Below are records to be copied exactly; their pictures are to be omitted.

Stored data entries:
+++

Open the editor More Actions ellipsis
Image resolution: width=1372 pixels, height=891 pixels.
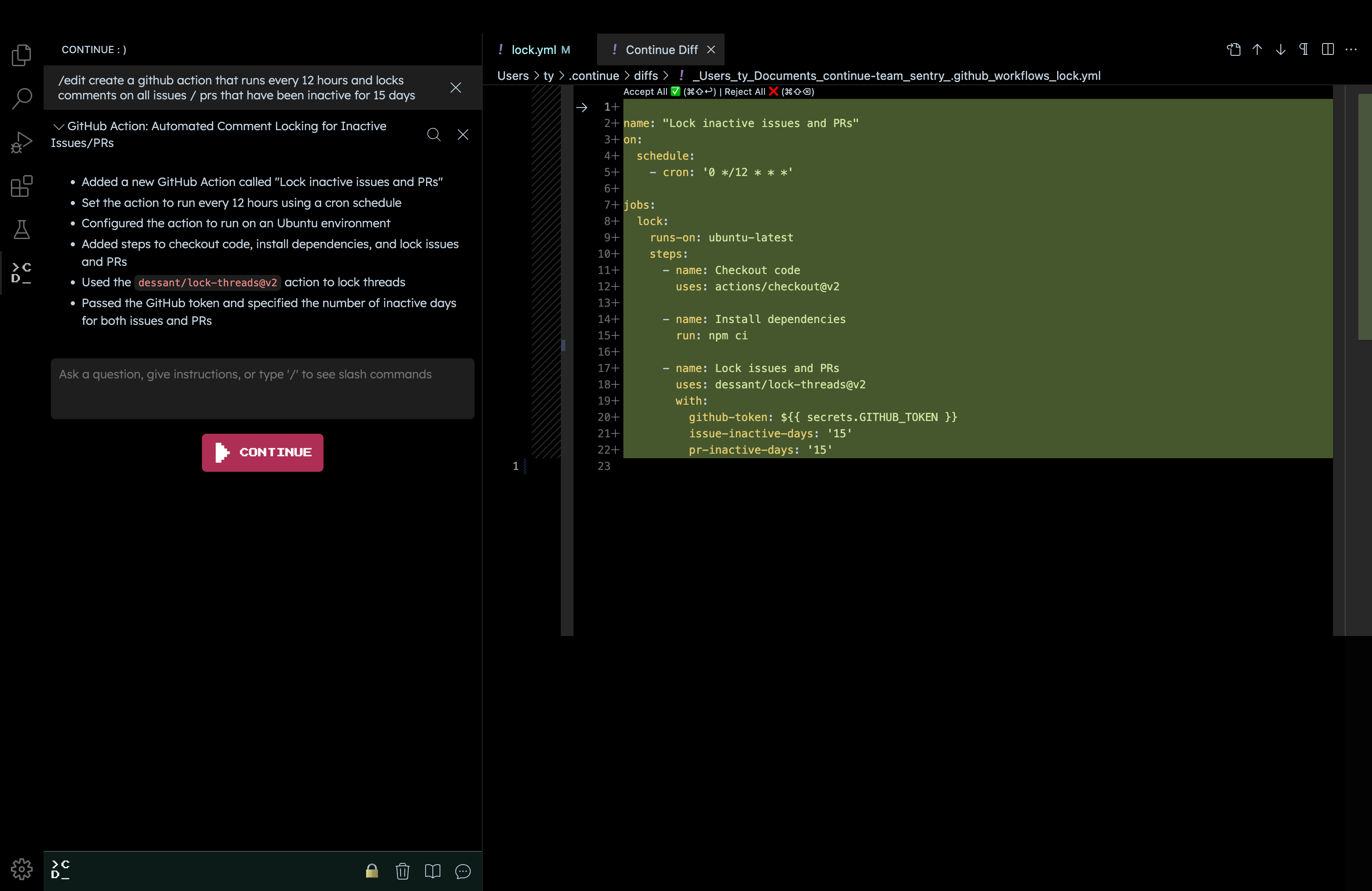[1351, 49]
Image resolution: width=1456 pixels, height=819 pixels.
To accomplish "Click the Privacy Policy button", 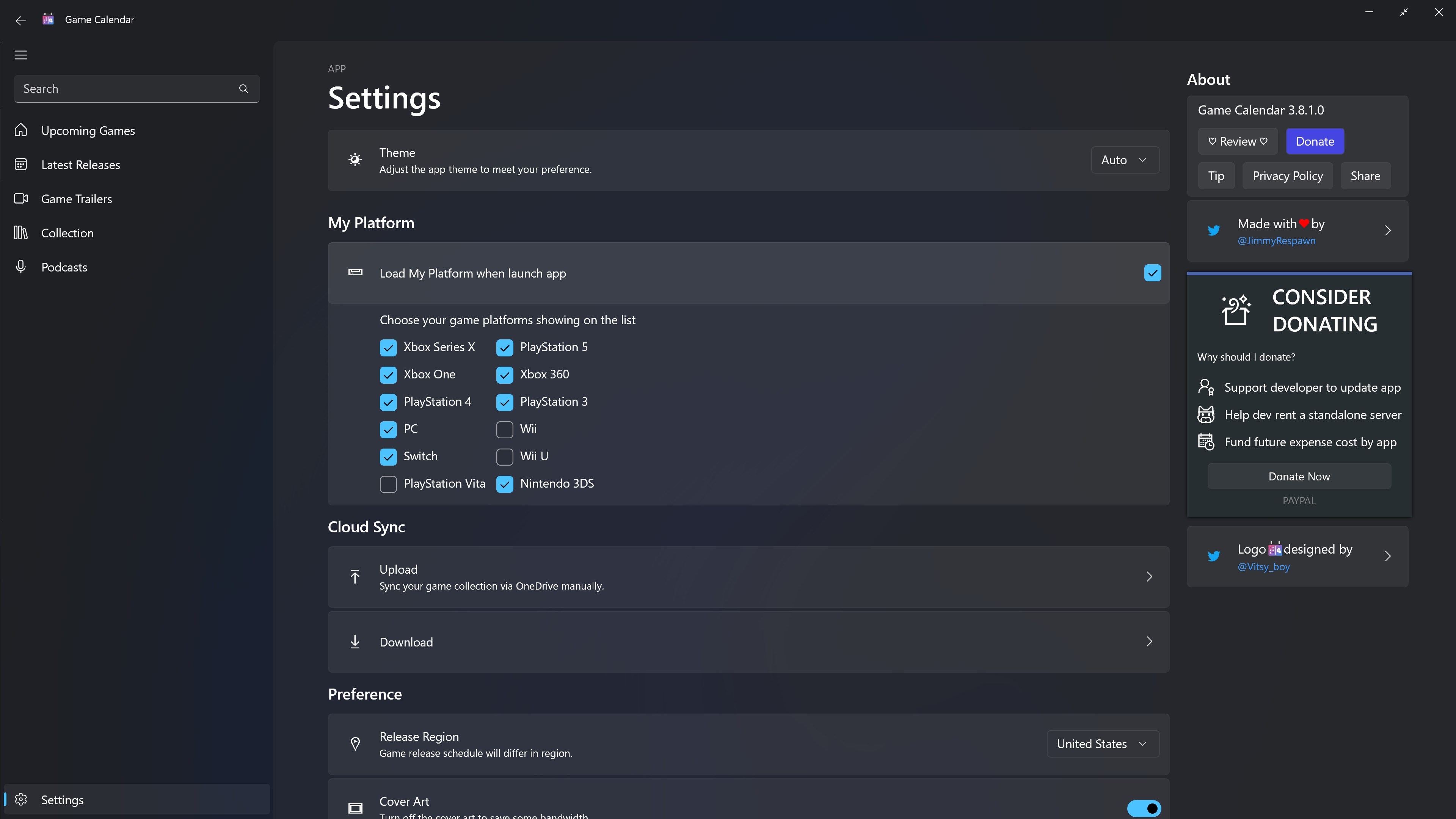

+++

**ANSWER FOR THIS EXERCISE**.
Open the editor More Actions ellipsis
Image resolution: width=1372 pixels, height=891 pixels.
[1351, 49]
Image resolution: width=1456 pixels, height=819 pixels.
To accomplish "Click the Privacy Policy button", 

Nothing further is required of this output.